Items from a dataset

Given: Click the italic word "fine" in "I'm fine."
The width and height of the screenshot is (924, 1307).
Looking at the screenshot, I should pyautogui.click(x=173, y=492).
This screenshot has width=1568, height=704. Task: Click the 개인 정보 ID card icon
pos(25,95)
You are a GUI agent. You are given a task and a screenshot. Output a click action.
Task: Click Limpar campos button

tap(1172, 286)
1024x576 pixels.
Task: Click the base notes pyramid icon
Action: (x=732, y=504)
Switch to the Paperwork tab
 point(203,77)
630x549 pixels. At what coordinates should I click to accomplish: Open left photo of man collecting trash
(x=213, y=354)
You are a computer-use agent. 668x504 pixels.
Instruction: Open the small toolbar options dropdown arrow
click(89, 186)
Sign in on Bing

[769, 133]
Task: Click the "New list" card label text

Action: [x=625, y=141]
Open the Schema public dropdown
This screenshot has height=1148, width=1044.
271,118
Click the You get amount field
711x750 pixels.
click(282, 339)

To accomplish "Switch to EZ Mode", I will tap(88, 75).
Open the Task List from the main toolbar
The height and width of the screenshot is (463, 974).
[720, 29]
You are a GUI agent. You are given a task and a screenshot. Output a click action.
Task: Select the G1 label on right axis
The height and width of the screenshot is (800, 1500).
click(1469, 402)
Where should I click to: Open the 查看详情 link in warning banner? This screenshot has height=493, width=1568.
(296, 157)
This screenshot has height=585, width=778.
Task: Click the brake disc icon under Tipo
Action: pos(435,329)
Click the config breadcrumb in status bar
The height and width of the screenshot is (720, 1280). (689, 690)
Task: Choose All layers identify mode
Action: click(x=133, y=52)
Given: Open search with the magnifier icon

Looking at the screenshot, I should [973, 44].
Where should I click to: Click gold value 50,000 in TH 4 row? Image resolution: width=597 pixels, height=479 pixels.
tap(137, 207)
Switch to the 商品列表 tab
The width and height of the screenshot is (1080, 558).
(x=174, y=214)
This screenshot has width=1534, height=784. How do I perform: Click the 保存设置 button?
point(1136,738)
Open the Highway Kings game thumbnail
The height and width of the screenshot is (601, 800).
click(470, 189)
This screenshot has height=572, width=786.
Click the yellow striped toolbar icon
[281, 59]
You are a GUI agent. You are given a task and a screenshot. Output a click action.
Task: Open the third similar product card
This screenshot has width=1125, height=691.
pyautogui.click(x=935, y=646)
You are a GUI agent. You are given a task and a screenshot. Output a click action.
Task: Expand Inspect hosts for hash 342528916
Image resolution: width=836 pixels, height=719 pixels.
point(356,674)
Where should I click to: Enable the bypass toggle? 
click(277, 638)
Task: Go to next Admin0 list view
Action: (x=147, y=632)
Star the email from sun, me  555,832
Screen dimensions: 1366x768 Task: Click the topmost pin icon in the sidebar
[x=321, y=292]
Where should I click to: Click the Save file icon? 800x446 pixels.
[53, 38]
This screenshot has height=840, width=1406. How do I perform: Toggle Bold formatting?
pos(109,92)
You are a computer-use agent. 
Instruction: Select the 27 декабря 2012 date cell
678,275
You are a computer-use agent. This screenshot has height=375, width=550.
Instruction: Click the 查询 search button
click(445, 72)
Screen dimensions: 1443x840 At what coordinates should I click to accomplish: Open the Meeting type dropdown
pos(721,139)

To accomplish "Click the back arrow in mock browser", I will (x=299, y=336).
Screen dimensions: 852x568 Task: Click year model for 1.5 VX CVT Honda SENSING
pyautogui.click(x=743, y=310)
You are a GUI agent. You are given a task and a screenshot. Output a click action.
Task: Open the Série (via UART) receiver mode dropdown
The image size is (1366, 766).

Brief: Recast the stretch from the line containing "Star the email" through the end of the rows as a numbered list, leaving out blank lines.

Reply to the exercise:
1. Star the email from sun, me  555,832
2. Screen dimensions: 1366x768 Task: Click the topmost pin icon in the sidebar
3. [x=321, y=292]
4. Where should I click to: Click the Save file icon? 800x446 pixels.
5. [53, 38]
6. This screenshot has height=840, width=1406. How do I perform: Toggle Bold formatting?
7. pos(109,92)
8. You are a computer-use agent. 
9. Instruction: Select the 27 декабря 2012 date cell
10. 678,275
11. You are a computer-use agent. This screenshot has height=375, width=550.
12. Instruction: Click the 查询 search button
13. click(445, 72)
14. Screen dimensions: 1443x840 At what coordinates should I click to accomplish: Open the Meeting type dropdown
15. pos(721,139)
16. To accomplish "Click the back arrow in mock browser", I will (x=299, y=336).
17. Screen dimensions: 852x568 Task: Click year model for 1.5 VX CVT Honda SENSING
18. pyautogui.click(x=743, y=310)
19. You are a GUI agent. You are given a task and a screenshot. Output a click action.
20. Task: Open the Série (via UART) receiver mode dropdown
21. The image size is (1366, 766).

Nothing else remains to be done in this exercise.